Postby D.Berg » Fri Mar 21, 2008 9:43 pm

RCMP policy allows for the use of maked PC's by Auxiliary members to perform community policing duties and to provide traffic control for special events. (hence, the reason for full light package). As we all know there is a shortage of police vehicles at any detachment across the country. Therefore, having a dedicated vehicle or vehicles for use by Auxiliary members makes great sense. They are able to perform their duties as required without having to tie up a general duty vehicle.
Auxiliary members are not carrying out general duty patrols or doing first response calls. They are not placing themselves at risk and are not placing other members at risk. Please note that Auxiliary members are highly trained and dedicated members of the community taking on tasks that otherwise would not be done.
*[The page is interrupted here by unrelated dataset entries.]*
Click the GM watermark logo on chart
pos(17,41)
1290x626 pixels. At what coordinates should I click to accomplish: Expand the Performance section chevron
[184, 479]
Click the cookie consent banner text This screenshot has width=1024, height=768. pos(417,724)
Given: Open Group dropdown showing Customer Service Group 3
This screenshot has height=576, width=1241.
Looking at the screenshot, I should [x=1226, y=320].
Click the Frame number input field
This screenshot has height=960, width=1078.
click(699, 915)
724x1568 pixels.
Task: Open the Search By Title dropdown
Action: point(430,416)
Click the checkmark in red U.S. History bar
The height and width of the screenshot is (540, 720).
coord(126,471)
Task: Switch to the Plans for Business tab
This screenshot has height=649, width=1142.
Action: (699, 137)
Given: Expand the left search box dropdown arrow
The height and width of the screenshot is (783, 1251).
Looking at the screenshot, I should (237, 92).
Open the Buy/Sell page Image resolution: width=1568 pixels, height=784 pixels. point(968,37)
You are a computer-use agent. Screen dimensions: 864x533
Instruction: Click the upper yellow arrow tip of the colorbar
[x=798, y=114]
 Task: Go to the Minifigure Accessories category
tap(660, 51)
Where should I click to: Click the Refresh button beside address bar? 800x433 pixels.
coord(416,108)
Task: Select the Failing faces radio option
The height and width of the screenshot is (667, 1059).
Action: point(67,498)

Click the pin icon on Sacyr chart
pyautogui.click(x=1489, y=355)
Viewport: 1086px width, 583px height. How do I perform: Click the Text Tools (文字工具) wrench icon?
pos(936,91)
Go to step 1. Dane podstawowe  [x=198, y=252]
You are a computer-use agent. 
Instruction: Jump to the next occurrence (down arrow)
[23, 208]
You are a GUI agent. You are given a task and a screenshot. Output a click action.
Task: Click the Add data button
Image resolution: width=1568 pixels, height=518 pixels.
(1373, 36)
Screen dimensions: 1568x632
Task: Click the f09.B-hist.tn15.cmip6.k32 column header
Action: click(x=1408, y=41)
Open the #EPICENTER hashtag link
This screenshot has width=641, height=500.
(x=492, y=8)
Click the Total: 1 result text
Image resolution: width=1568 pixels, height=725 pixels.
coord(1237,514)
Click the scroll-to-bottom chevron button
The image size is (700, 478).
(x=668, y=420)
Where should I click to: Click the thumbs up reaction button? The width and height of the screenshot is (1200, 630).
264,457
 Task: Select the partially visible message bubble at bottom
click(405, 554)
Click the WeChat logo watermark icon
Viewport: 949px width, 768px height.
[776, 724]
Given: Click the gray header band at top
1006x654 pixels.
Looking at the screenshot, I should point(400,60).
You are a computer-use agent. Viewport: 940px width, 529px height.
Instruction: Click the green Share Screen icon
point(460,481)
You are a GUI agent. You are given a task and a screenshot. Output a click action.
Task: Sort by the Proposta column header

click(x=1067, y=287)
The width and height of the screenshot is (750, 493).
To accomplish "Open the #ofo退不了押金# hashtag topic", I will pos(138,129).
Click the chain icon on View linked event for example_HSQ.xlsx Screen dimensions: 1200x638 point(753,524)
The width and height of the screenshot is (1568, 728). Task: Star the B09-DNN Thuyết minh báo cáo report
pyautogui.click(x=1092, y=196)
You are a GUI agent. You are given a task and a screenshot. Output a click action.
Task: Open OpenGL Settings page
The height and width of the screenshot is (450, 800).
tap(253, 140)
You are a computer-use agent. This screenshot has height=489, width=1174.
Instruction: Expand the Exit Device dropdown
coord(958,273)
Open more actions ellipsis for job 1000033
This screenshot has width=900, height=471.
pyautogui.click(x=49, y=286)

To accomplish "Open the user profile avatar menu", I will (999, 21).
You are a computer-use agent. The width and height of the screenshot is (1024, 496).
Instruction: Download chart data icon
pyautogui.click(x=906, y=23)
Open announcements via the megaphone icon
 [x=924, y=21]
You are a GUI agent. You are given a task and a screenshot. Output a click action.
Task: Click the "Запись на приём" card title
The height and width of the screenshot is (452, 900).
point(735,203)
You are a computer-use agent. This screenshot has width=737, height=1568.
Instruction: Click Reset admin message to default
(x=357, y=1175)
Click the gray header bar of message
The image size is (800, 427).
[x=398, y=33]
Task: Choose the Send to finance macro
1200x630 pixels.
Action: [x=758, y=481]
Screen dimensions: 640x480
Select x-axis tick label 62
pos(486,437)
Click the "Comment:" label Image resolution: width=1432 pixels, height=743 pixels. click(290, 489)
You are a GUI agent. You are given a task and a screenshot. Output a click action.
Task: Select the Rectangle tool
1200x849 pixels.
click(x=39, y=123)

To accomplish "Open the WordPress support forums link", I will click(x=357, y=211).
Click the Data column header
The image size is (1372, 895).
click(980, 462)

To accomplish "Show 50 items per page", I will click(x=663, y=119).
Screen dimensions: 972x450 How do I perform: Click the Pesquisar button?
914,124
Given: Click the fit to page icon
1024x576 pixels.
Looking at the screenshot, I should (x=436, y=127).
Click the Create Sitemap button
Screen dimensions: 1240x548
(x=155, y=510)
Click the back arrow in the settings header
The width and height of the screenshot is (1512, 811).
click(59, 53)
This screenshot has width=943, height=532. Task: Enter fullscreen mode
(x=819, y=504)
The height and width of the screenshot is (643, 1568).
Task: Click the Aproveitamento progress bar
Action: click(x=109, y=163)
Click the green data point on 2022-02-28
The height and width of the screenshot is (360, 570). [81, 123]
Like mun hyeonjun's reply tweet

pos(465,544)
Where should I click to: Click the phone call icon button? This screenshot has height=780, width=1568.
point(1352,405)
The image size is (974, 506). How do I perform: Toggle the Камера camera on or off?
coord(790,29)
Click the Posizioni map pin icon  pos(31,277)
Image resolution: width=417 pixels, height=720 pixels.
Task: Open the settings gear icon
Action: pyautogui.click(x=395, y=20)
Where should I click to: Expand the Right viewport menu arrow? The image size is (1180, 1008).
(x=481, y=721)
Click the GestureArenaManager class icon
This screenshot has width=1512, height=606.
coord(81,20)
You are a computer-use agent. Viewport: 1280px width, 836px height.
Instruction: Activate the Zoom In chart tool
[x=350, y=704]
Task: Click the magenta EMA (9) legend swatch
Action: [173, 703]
I can only speak for B.C but Auxiliary members here would only respond to a first responce call for service if they were with a regular member. Observe and report functions and duties can be accomplished with two Auxiliary members in a vehicle. If there is a need to call upon the services of these Auxiliary members while on the road they would then join up with a regular member and fall under the direct supervison of that regular member. Its time for everyone to put their ego's back in their pockets. We are not here to do your jobs for you, just make things easier for you so that you can get down to doing real police work and not have to worry about the safety fairs, parades etc.
signed - A dedicated B.C Auxiliary RCMP member. Remember "Be careful out there"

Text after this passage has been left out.